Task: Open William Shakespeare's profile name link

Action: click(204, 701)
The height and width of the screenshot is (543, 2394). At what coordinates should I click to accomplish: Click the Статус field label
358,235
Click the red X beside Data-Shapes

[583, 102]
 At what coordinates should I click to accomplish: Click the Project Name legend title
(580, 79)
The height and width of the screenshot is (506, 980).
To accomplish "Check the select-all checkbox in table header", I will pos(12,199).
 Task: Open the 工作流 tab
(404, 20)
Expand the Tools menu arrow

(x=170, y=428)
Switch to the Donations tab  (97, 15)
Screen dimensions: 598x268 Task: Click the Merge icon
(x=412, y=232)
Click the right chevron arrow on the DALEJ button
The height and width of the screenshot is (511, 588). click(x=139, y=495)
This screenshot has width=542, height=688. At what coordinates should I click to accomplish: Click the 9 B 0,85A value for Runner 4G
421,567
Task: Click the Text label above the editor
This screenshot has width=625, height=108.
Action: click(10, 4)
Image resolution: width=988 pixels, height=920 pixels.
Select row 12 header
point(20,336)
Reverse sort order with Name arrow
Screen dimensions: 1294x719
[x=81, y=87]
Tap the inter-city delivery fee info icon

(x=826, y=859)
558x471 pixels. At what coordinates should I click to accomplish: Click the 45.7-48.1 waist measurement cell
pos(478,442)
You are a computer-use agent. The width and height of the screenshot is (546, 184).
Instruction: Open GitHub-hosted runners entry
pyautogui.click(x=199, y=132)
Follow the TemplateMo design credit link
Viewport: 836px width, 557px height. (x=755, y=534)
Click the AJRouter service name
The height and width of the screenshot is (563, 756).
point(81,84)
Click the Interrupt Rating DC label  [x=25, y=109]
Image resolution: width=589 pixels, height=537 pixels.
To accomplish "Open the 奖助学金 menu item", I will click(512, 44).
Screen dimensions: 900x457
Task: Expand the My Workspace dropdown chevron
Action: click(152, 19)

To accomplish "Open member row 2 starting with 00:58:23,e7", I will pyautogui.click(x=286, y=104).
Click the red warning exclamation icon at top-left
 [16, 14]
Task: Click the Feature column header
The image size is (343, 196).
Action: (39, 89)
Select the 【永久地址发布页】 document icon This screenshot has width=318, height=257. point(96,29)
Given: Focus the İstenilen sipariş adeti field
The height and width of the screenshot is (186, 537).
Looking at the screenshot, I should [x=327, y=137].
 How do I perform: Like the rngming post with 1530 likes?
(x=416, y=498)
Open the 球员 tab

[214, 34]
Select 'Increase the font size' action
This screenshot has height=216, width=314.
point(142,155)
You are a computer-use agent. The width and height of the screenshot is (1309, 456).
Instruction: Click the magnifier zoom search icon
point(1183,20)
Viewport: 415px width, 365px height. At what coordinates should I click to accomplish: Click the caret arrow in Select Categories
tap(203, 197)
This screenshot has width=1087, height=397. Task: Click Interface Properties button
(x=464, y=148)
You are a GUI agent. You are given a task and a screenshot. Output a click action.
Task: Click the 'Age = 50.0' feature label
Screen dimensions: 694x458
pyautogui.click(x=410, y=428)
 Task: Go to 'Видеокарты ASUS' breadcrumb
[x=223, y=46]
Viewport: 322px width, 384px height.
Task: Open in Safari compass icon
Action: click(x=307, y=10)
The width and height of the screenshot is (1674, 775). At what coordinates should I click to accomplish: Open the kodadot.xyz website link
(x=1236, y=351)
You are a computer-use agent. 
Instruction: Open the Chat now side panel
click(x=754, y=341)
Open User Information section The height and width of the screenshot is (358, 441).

####################

## ASSIGNMENT
Once you find the line containing "is (546, 184).", stop: reproduce exactly that line and every line of the data before it, and nothing else.

## SOLVED EXERCISE
Task: Open William Shakespeare's profile name link

Action: click(204, 701)
The height and width of the screenshot is (543, 2394). At what coordinates should I click to accomplish: Click the Статус field label
358,235
Click the red X beside Data-Shapes

[583, 102]
 At what coordinates should I click to accomplish: Click the Project Name legend title
(580, 79)
The height and width of the screenshot is (506, 980).
To accomplish "Check the select-all checkbox in table header", I will pos(12,199).
 Task: Open the 工作流 tab
(404, 20)
Expand the Tools menu arrow

(x=170, y=428)
Switch to the Donations tab  (97, 15)
Screen dimensions: 598x268 Task: Click the Merge icon
(x=412, y=232)
Click the right chevron arrow on the DALEJ button
The height and width of the screenshot is (511, 588). click(x=139, y=495)
This screenshot has width=542, height=688. At what coordinates should I click to accomplish: Click the 9 B 0,85A value for Runner 4G
421,567
Task: Click the Text label above the editor
This screenshot has width=625, height=108.
Action: click(10, 4)
Image resolution: width=988 pixels, height=920 pixels.
Select row 12 header
point(20,336)
Reverse sort order with Name arrow
Screen dimensions: 1294x719
[x=81, y=87]
Tap the inter-city delivery fee info icon

(x=826, y=859)
558x471 pixels. At what coordinates should I click to accomplish: Click the 45.7-48.1 waist measurement cell
pos(478,442)
You are a computer-use agent. The width and height of the screenshot is (546, 184).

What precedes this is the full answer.